■ **DATA SECTION**:
* * * * * * *
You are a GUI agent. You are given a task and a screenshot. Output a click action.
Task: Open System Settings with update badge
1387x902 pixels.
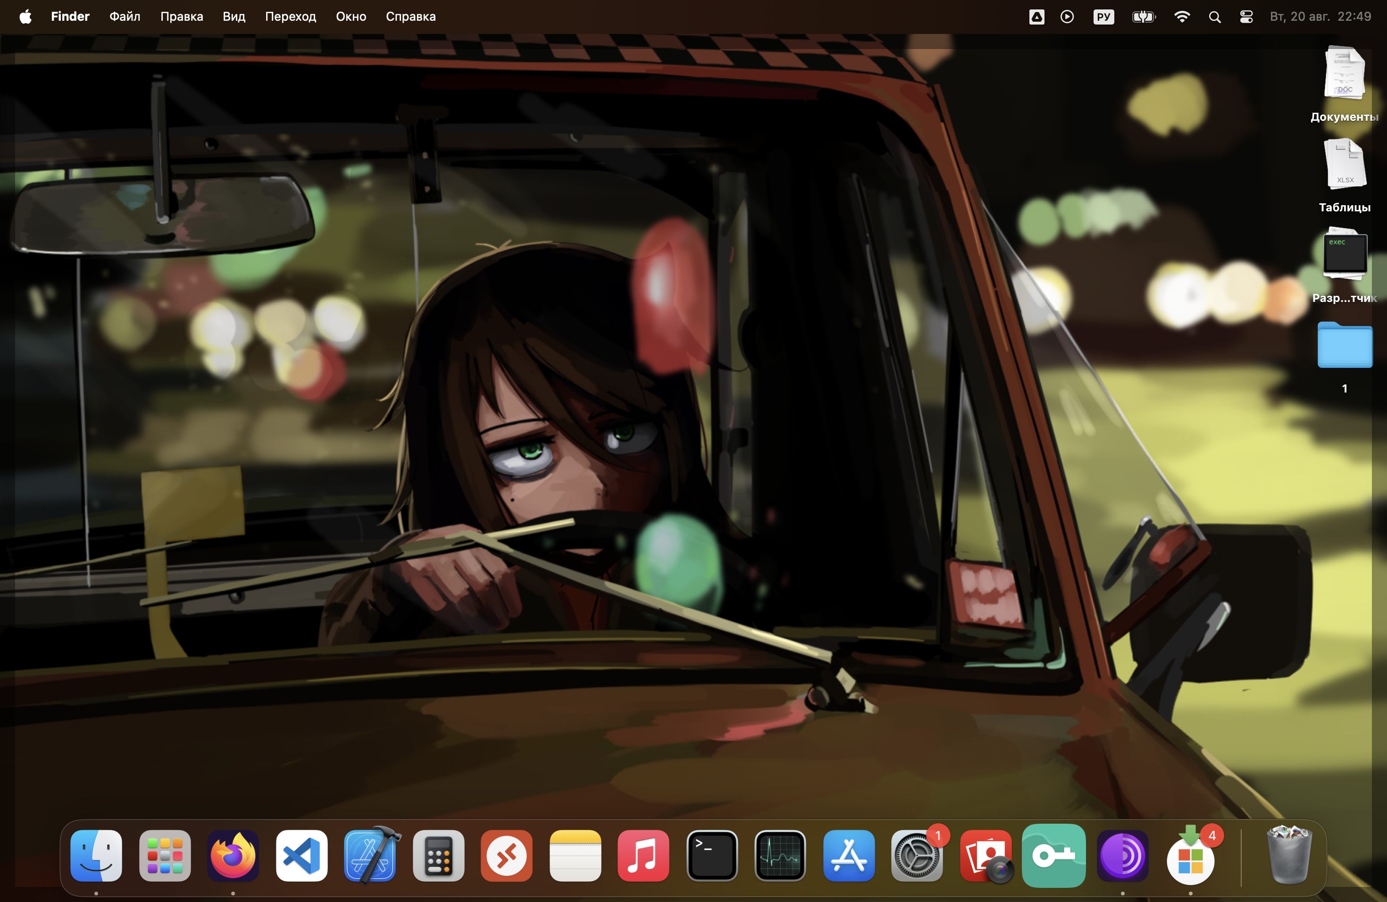[917, 855]
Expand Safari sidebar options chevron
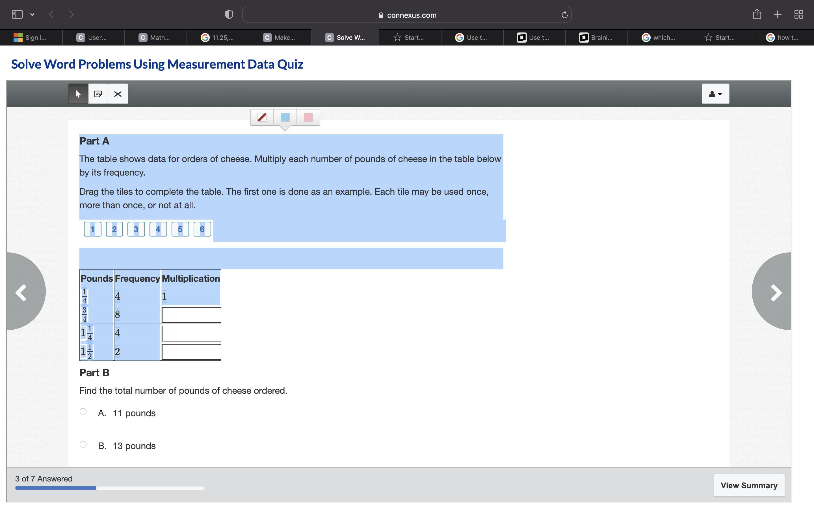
* * * * * * *
■ **YOUR INSTRUCTIONS**:
No pictures belong in the copy. Repeat the listing above exactly.

■ **ANSWER TO THE EXERCISE**:
You are a GUI agent. You are given a task and a screenshot. Output a click action.
Task: Open System Settings with update badge
1387x902 pixels.
[917, 855]
Expand Safari sidebar options chevron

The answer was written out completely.